[Data for review]:
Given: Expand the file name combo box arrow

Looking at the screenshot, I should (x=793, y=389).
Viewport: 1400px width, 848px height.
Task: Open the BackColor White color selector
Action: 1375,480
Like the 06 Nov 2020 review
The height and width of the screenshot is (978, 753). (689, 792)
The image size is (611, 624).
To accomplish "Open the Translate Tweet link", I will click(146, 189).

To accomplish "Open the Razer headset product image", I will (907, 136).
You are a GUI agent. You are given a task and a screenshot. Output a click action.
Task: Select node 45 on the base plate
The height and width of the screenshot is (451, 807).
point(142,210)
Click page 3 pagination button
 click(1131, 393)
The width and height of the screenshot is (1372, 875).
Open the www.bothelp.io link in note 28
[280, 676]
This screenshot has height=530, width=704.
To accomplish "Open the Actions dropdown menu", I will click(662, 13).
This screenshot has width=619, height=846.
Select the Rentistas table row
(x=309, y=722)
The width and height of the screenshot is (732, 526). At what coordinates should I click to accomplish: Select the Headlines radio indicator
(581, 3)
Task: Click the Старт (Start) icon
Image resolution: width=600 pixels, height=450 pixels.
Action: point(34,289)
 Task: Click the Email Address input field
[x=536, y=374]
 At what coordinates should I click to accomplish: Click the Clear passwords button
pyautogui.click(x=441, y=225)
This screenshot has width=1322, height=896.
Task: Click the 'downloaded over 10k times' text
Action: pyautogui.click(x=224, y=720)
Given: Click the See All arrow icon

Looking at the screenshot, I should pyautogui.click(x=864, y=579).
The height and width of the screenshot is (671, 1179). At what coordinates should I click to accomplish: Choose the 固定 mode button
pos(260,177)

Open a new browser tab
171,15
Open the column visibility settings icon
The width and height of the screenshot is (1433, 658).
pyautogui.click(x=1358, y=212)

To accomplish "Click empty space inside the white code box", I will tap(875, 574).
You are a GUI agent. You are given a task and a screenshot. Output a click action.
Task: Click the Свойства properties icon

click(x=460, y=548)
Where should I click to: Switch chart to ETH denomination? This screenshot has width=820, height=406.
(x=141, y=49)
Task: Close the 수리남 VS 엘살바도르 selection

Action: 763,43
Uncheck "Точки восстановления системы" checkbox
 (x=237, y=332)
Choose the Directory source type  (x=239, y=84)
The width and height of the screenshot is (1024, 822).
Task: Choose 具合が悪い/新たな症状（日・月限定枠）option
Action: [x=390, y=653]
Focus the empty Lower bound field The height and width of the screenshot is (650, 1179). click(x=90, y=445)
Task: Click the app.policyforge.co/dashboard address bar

[Exercise requirements]:
Each line of the data must be retyped exactly.

[Result for this exercise]:
Given: Expand the file name combo box arrow

Looking at the screenshot, I should (x=793, y=389).
Viewport: 1400px width, 848px height.
Task: Open the BackColor White color selector
Action: 1375,480
Like the 06 Nov 2020 review
The height and width of the screenshot is (978, 753). (689, 792)
The image size is (611, 624).
To accomplish "Open the Translate Tweet link", I will click(146, 189).

To accomplish "Open the Razer headset product image", I will (907, 136).
You are a GUI agent. You are given a task and a screenshot. Output a click action.
Task: Select node 45 on the base plate
The height and width of the screenshot is (451, 807).
point(142,210)
Click page 3 pagination button
 click(1131, 393)
The width and height of the screenshot is (1372, 875).
Open the www.bothelp.io link in note 28
[280, 676]
This screenshot has height=530, width=704.
To accomplish "Open the Actions dropdown menu", I will click(662, 13).
This screenshot has width=619, height=846.
Select the Rentistas table row
(x=309, y=722)
The width and height of the screenshot is (732, 526). At what coordinates should I click to accomplish: Select the Headlines radio indicator
(581, 3)
Task: Click the Старт (Start) icon
Image resolution: width=600 pixels, height=450 pixels.
Action: point(34,289)
 Task: Click the Email Address input field
[x=536, y=374]
 At what coordinates should I click to accomplish: Click the Clear passwords button
pyautogui.click(x=441, y=225)
This screenshot has width=1322, height=896.
Task: Click the 'downloaded over 10k times' text
Action: pyautogui.click(x=224, y=720)
Given: Click the See All arrow icon

Looking at the screenshot, I should pyautogui.click(x=864, y=579).
The height and width of the screenshot is (671, 1179). At what coordinates should I click to accomplish: Choose the 固定 mode button
pos(260,177)

Open a new browser tab
171,15
Open the column visibility settings icon
The width and height of the screenshot is (1433, 658).
pyautogui.click(x=1358, y=212)

To accomplish "Click empty space inside the white code box", I will tap(875, 574).
You are a GUI agent. You are given a task and a screenshot. Output a click action.
Task: Click the Свойства properties icon

click(x=460, y=548)
Where should I click to: Switch chart to ETH denomination? This screenshot has width=820, height=406.
(x=141, y=49)
Task: Close the 수리남 VS 엘살바도르 selection

Action: 763,43
Uncheck "Точки восстановления системы" checkbox
 (x=237, y=332)
Choose the Directory source type  (x=239, y=84)
The width and height of the screenshot is (1024, 822).
Task: Choose 具合が悪い/新たな症状（日・月限定枠）option
Action: [x=390, y=653]
Focus the empty Lower bound field The height and width of the screenshot is (650, 1179). click(x=90, y=445)
Task: Click the app.policyforge.co/dashboard address bar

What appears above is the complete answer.